Hal ini disadari betul oleh para penerjemah yang menjembatani informasi antarbudaya.
b. Identitas suku bangsa
Para perantau sadar betul bahwa pada waktu dan tempat tertentu hal yang masih bisa
mengikat kuat dirinya dengan tempat asalnya adalah bahasa daerah. Di perantauan,
biasanya identitas budaya lain seperti makanan dan pakaian dari daerah asal akan
ditinggalkan dan digantikan dengan yang baru, apalagi jika si perantau telah tinggal lama
di tanah orang dan menyesuaikan diri dengan kebudayaan setempat. Orang Kupang,
misalnya, tidak mungkin selalu bisa makan jagung bose dan bunga pepaya dengan
daging se’i di perantauan, karena belum tentu ada. Sama pula halnya ia tidak mungkin
berpakaian agak tipis di daerah yang beriklim sangat dingin. Jadi satu-satunya identitas
4
yang masih bisa melekat dan tetap terpelihara adalah bahasa daerah. Tidak jarang kita
mendengar orang menggunakan bahasa daerahnya untuk menelepon sanak keluarga atau
hadai taulannya dari perantauan. Boleh jadi ada orang tertentu yang menganggap hal ini
lucu dan kurang bergengsi, juga terkesan kampungan. Tetapi demi pelestarian dan
kelestarian bahasa daerah, hal itu sudah merupakan langkah terpuji. Memang kita tidak
boleh melupakan budaya sendiri walaupun tinggal di tempat lain. Tentang hal ini, Julius
Kambarage Nyerere (1922-1999), presiden pertama Tanzania dan penerjemah Julius
Kaisari (versi Swahili dari Julius Caesar karya William Shakespeare), pernah berkata:
“…belajar dari kebudayaan lain tidak berarti harus melupakan milik kita sendiri.”

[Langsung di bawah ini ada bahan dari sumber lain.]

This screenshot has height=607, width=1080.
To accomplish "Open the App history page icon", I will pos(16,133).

c. Bagian dari mosaik kebudayaan Indonesia dan dunia
Sebagai identitas suku bangsa, bahasa daerah merupakan bagian dari mosaik kebudayaan
Indonesia. Dengan sendirinya bahasa daerah merupakan kekayaan budaya bangsa yang
dilindungi undang-undang dan patut dilestarikan. Jika kita sedang gencar mengusahakan
hak paten bagi lagu, tarian, dan makanan daerah yang terancam diklaim bangsa asing,
mengapa kita tidak lebih giat mengusahakan pelestarian bahasa daerah di Indonesia?
Sebagai identitas berbagai suku bangsa di NKRI, bahasa daerah telah menjadi
sasaran penelitian para ahli bahasa mancanegara. Di satu pihak, hal ini membanggakan
karena kekayaan budaya kita telah menarik minat bangsa lain untuk meneliti dan
mempelajarinya sehingga ia pun diakui sebagai bagian dari mosaik kebudayaan dunia.

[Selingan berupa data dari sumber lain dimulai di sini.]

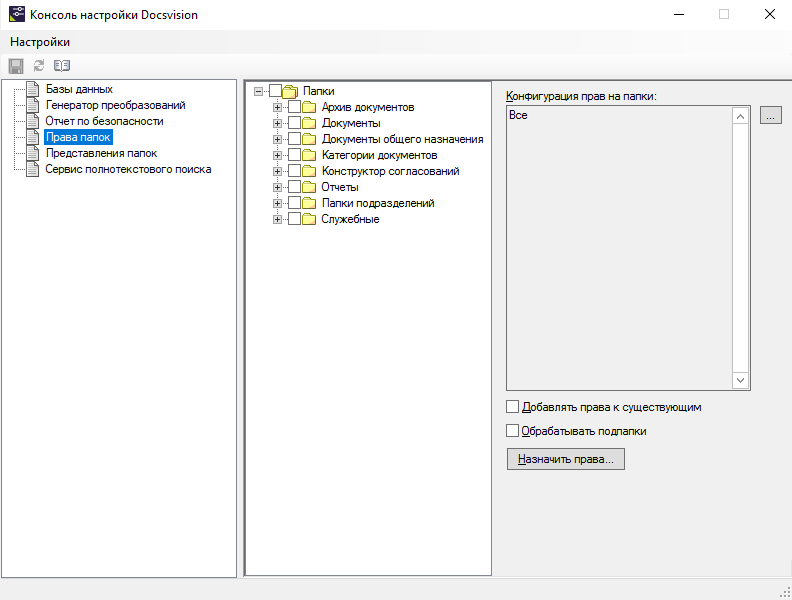Click the Отчет по безопасности document icon
Image resolution: width=792 pixels, height=600 pixels.
click(x=33, y=121)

Tetapi di lain pihak, sangat mungkin kita—pemilik aset budaya ini—menjadi manja dan
sangat mengharapkan uluran tangan dan kerja keras para peminat dari luar negeri.
d. Jembatan antargenerasi
Tidak berlebihan jika bahasa daerah dikatakan sebagai jembatan antargenerasi. Mengapa?

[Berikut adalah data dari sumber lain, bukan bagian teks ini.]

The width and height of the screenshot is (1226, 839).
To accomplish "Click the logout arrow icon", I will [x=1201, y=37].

Karena berbicara bahasa daerah berarti kita menggunakan bahasa orang tua dan leluhur
kita, tanpa melepaskan diri dari tuntutan kebahasaan masa kini. Tak dapat dipungkiri
bahwa kita akan lebih mudah mengenal kehidupan generasi-generasi sebelumnya dalam
suatu suku bangsa jika kita dapat berbicara bahasa daerah—bahasa warisan mereka.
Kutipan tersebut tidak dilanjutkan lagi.